A week after taking office, Sarkozy will underline to European Commission President Jose Manuel Barroso his drive for a deal at a summit next month on a treaty to replace the EU constitution rejected by French voters in 2005.
But he is not expected to reveal whether or not he will block Turkey's EU membership negotiations, as he vowed during the election campaign to do, because Paris is still weighing its options, diplomats said.
The centre-right leader called last year for a ''mini-treaty'' enshrining key institutional reforms in the defunct charter to be ratified by parliament, with no new referendum.
He has since replaced that term with ''simplified treaty'' to placate the 18 EU countries that have ratified the constitution and do not want to see its substance shredded.
After meeting German Chancellor Angela Merkel, holder of the 27-nation bloc's rotating presidency, Sarkozy said in Berlin last week: ''The first emergency is to get the European Union out of its current paralysis.'' Diplomats said his election had created momentum for a deal at his maiden EU summit on June 21-22, and they believed British Prime Minister Tony Blair, attending his final summit in office, would also want an agreement to add to his European legacy.

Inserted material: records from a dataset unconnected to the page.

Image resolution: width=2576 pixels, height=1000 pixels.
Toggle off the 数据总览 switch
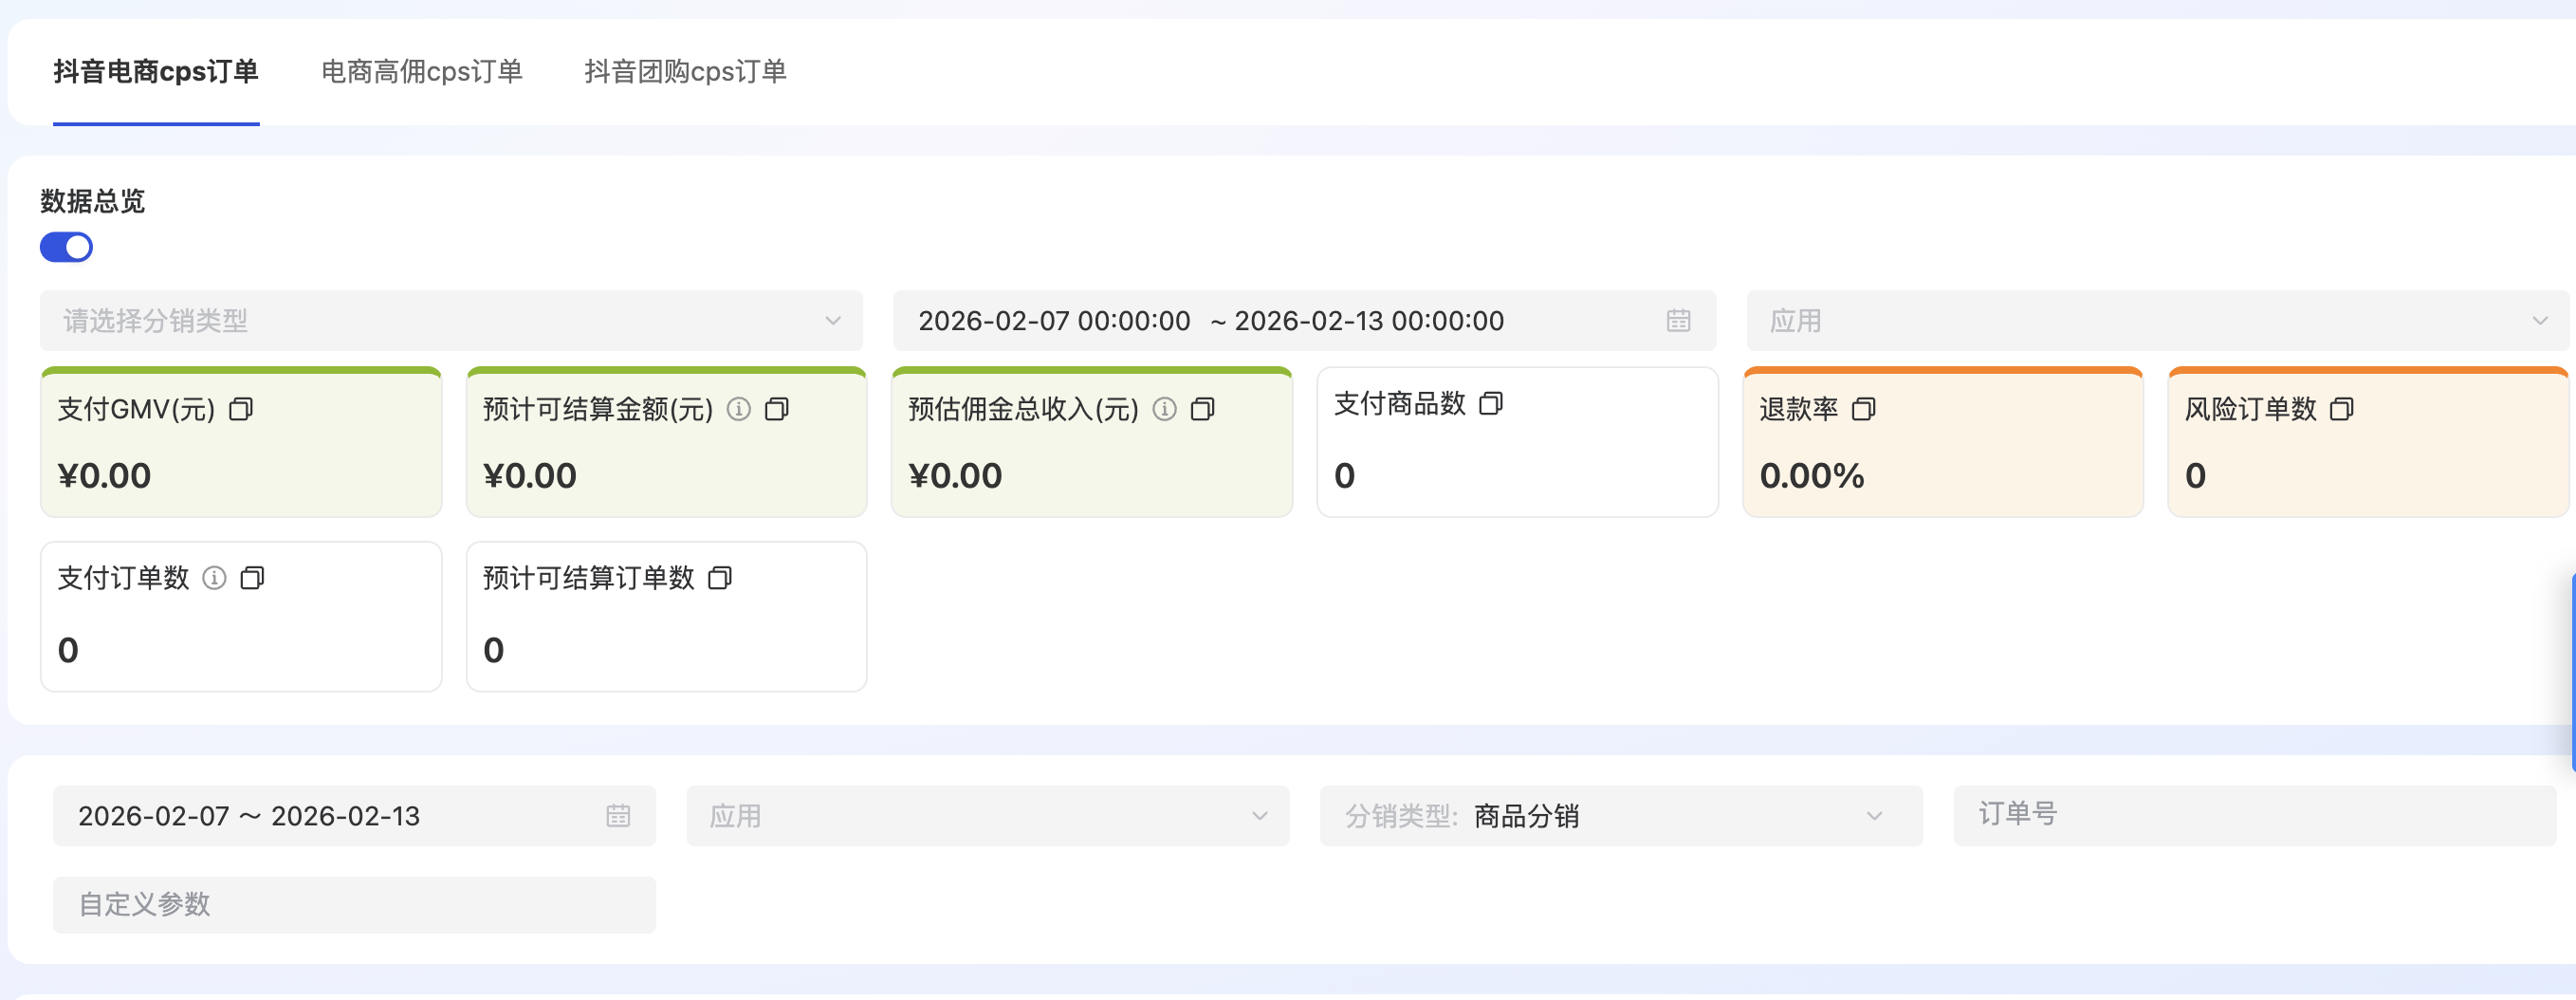coord(66,247)
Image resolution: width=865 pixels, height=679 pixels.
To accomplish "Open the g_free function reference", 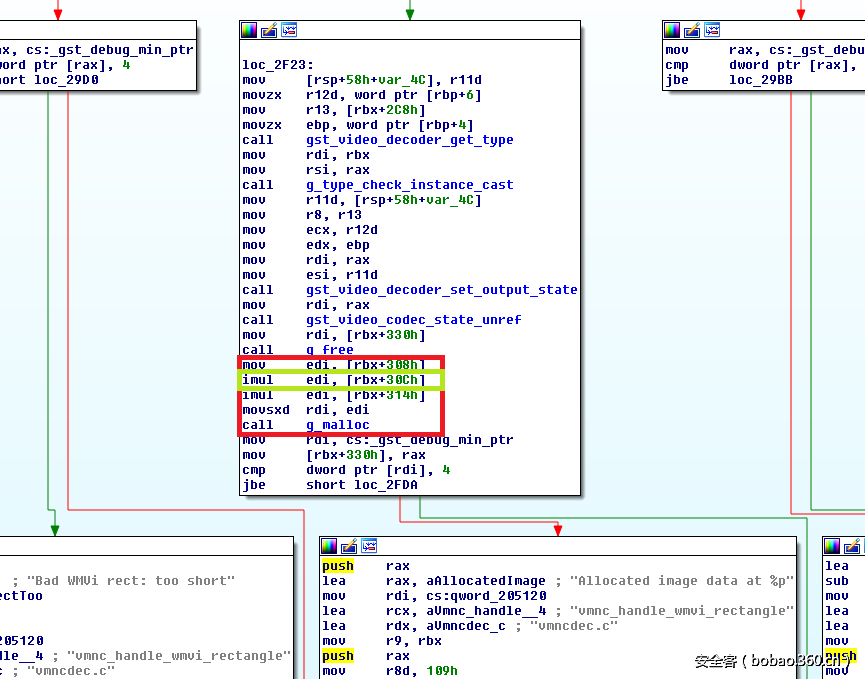I will [x=330, y=349].
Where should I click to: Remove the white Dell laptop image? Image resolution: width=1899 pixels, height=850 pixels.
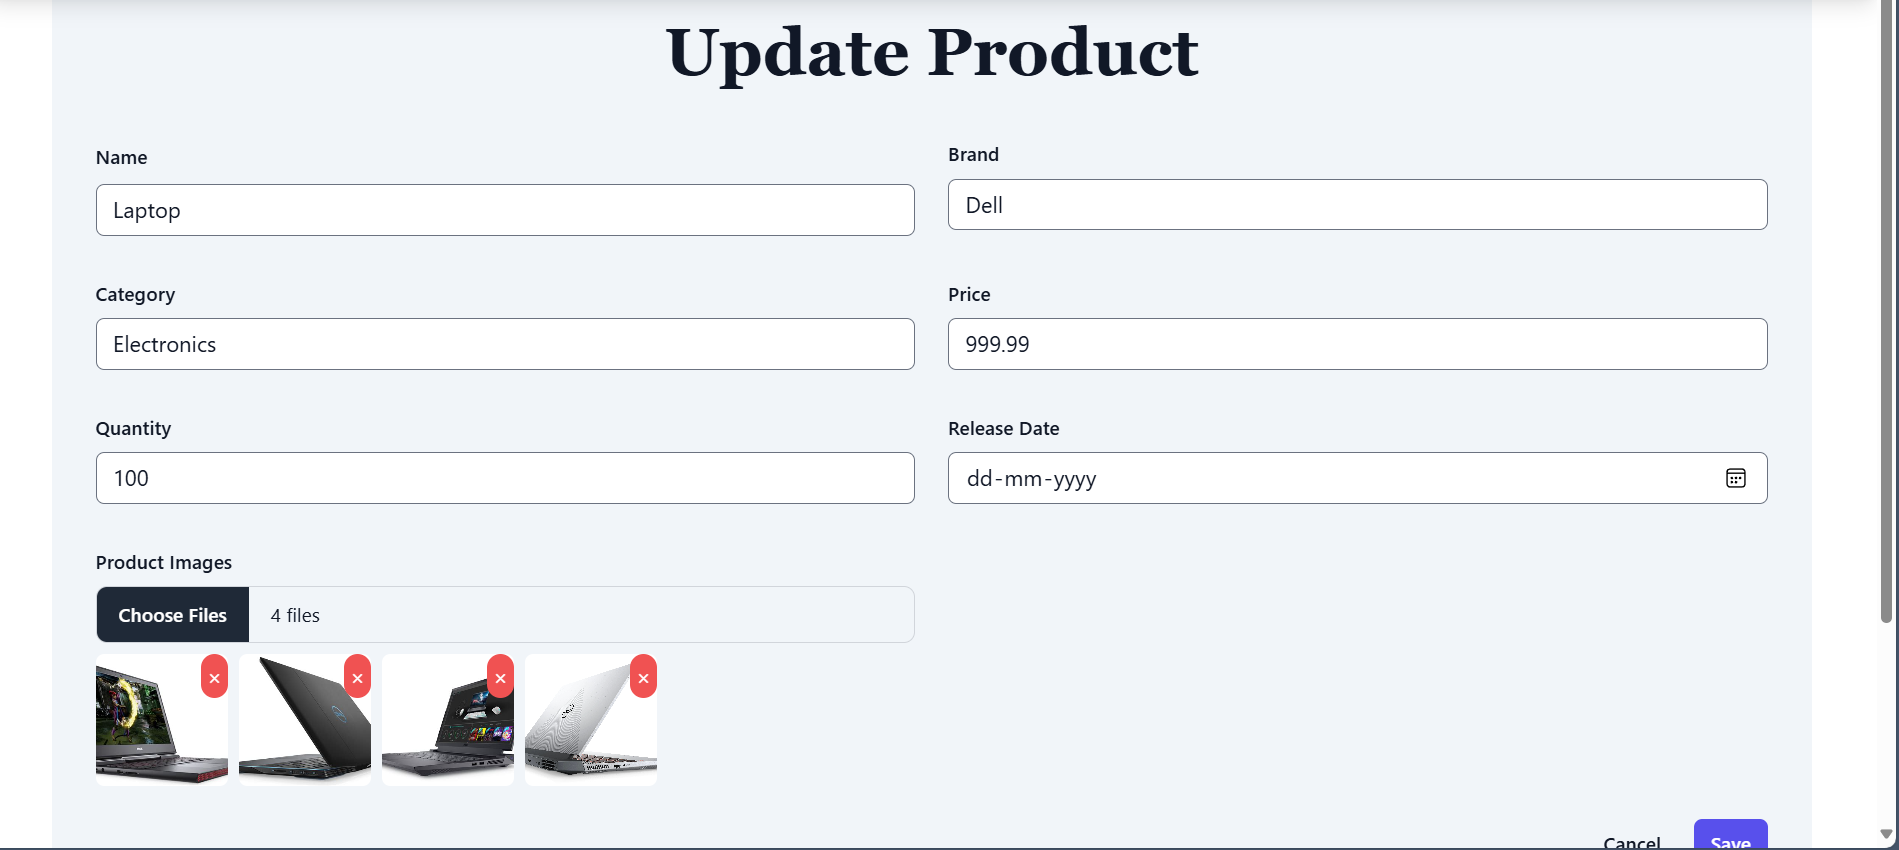click(x=643, y=677)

POLISH UNCERTAINTY The treaty, to be drafted in detail later this year, would provide for a long-term president of the EU, a foreign minister, although with a different title, a simpler and more democratic voting system and more say for national parliaments.
The main uncertainty surrounds Poland, whose conservative nationalist leaders have raised a potentially deal-breaking demand to reopen the reformed voting system that gives greater weight to big countries in EU decision-making.
EU officials and diplomats said disputes between Brussels and Paris over economic nationalism, world trade negotiations and Turkey's candidacy were unlikely to figure prominently on Wednesday's agenda.
After a private meeting with Barroso, Sarkozy will dine with the Commission president and his five vice-presidents, but he will not meet the commissioners for trade, the internal market, competition and enlargement.
Barroso warmly embraced Sarkozy, a fellow conservative reformer, as a ''convinced and convincing European'' when they met last year and aides said the EU chief would do everything to build a relationship of trust with the new French leader after difficult relations with his predecessor, Jacques Chirac.
''Barroso knows he will need Sarkozy's support to get a second term (in 2009). He'll probably avoid the irksome economic issues,'' one EU insider said.
At most, Barroso would privately advise Sarkozy against triggering a crisis with Turkey now, which would split the EU, when negotiations have more than a decade to run and France has already pledged to hold a referendum before Ankara could join.